**Directive**
Please copy the listing word for word between the lines holding "The height and" and "grid-menu-icon: ▦ is", inclusive. Leave the pictures out of your copy.

(Beginning of Provided information)

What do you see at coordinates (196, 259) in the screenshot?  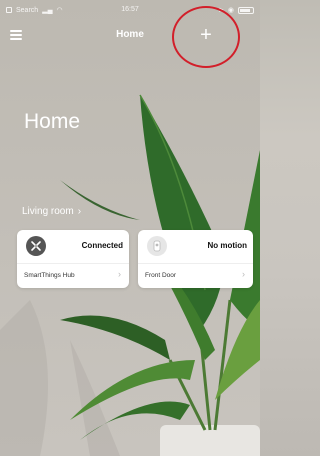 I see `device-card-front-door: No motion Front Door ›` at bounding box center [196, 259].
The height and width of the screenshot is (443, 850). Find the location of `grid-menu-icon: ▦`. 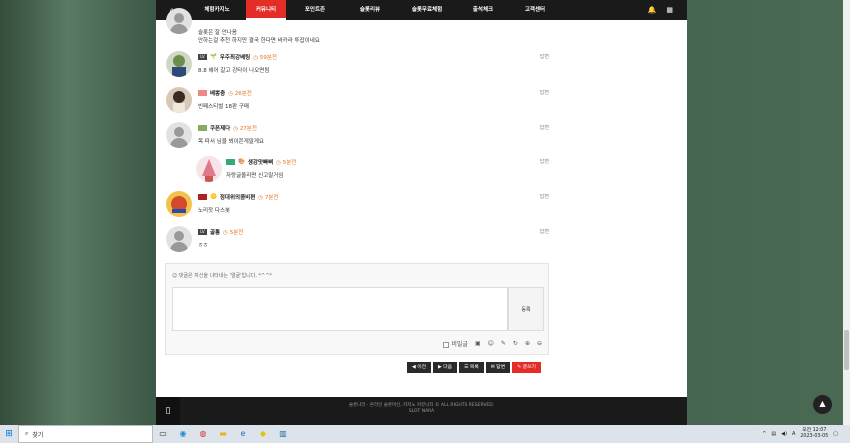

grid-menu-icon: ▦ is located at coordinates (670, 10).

(End of Provided information)
(Beginning of Provided information)

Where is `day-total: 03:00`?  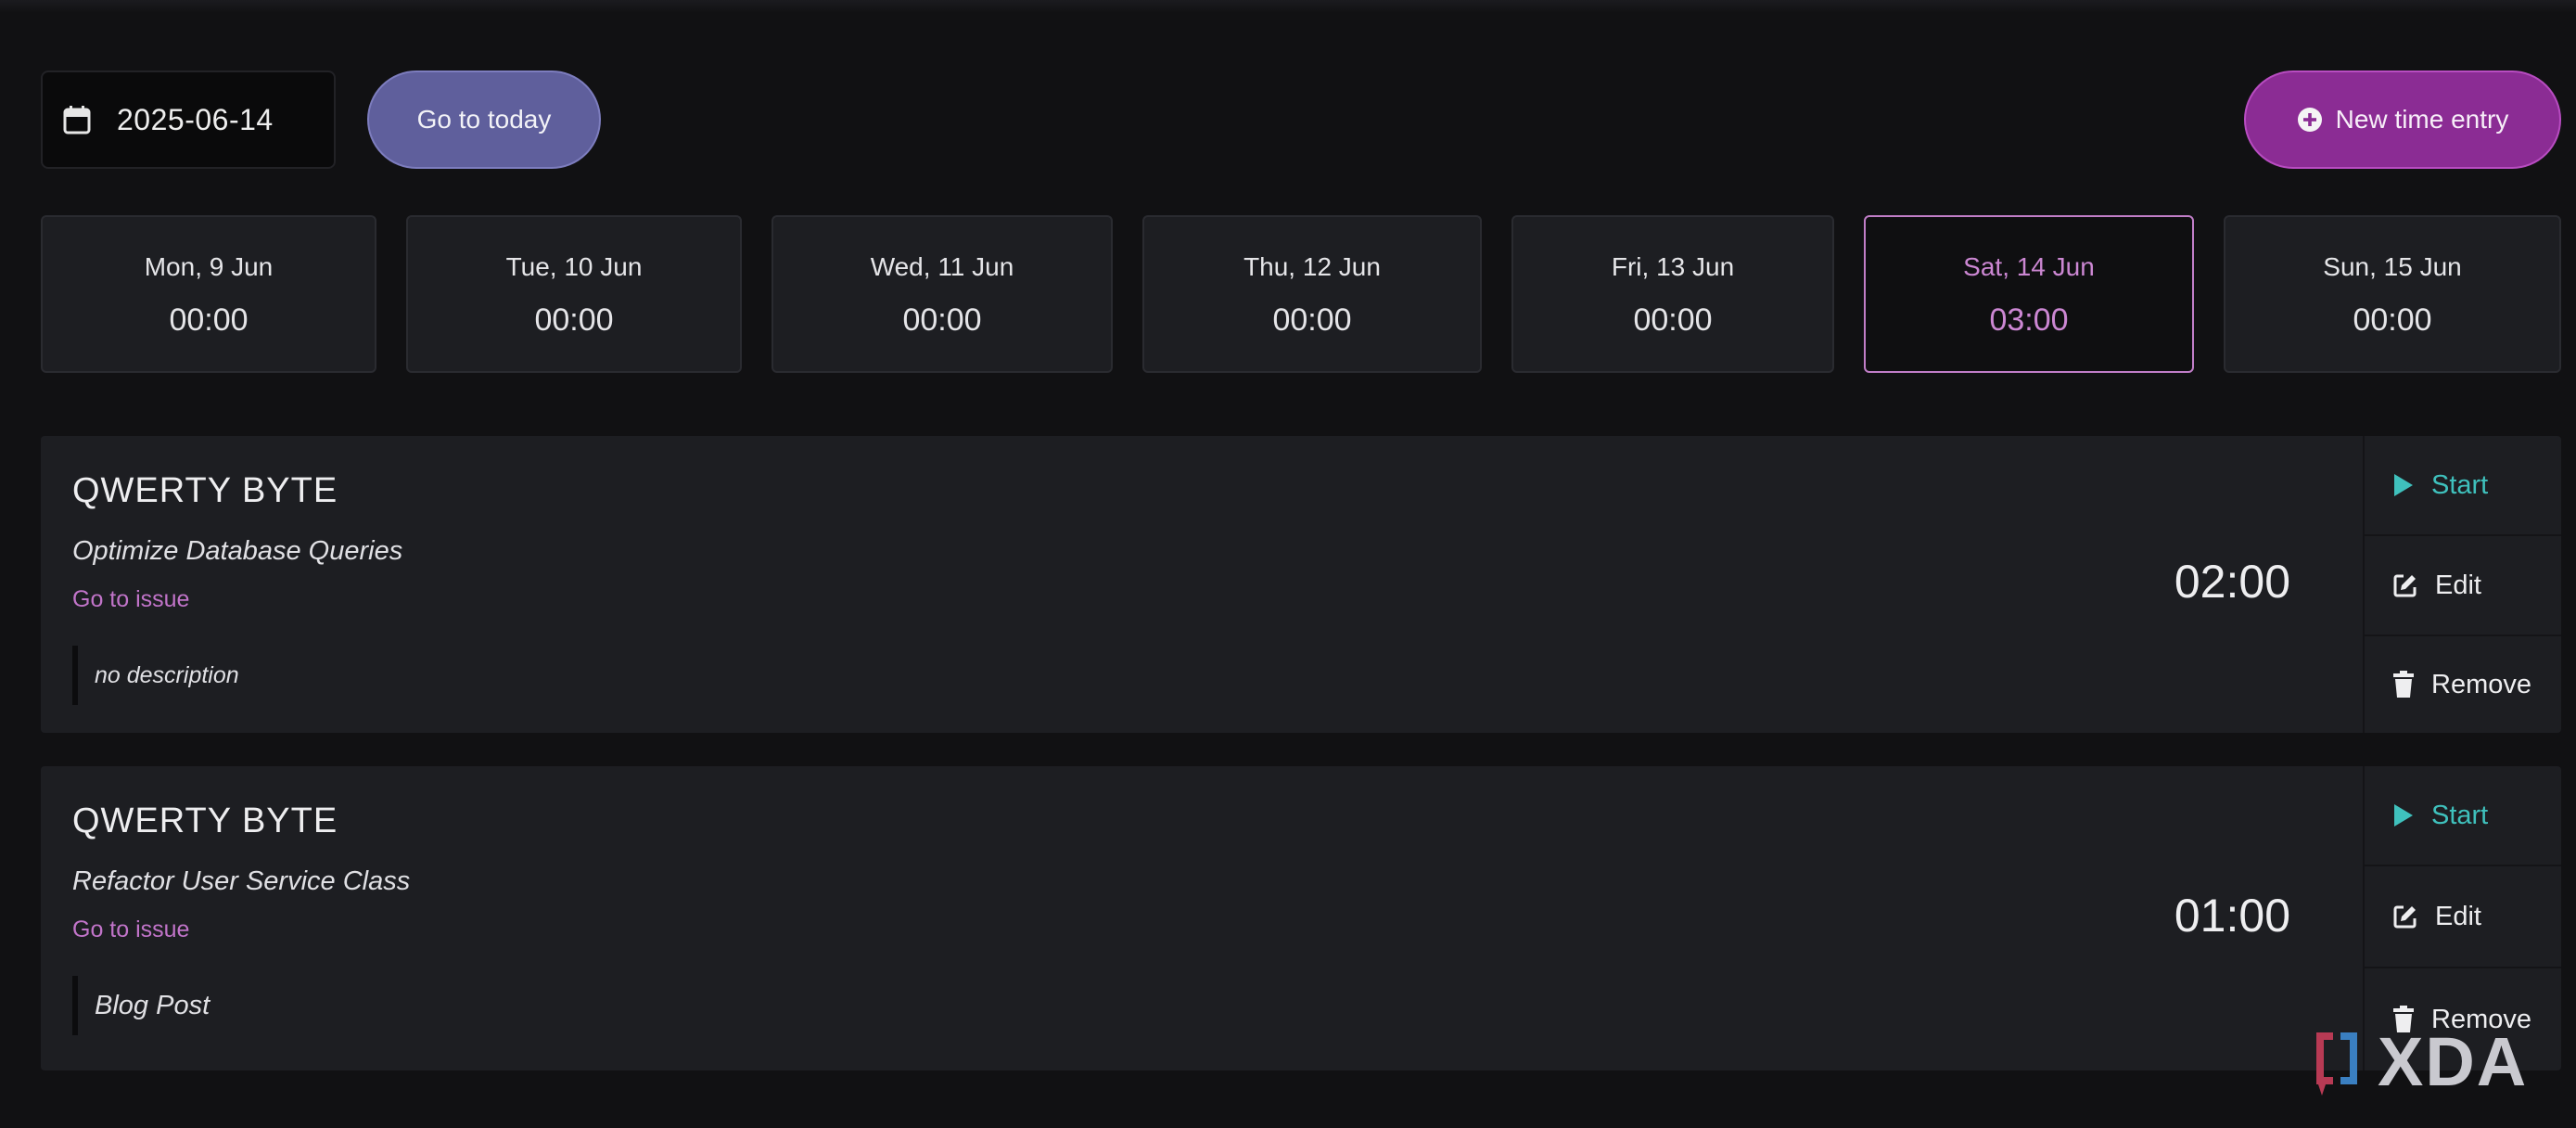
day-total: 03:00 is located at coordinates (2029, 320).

(End of Provided information)

**Solution to the exercise**
The height and width of the screenshot is (443, 850). Find the location of `grid-menu-icon: ▦`. 

grid-menu-icon: ▦ is located at coordinates (670, 10).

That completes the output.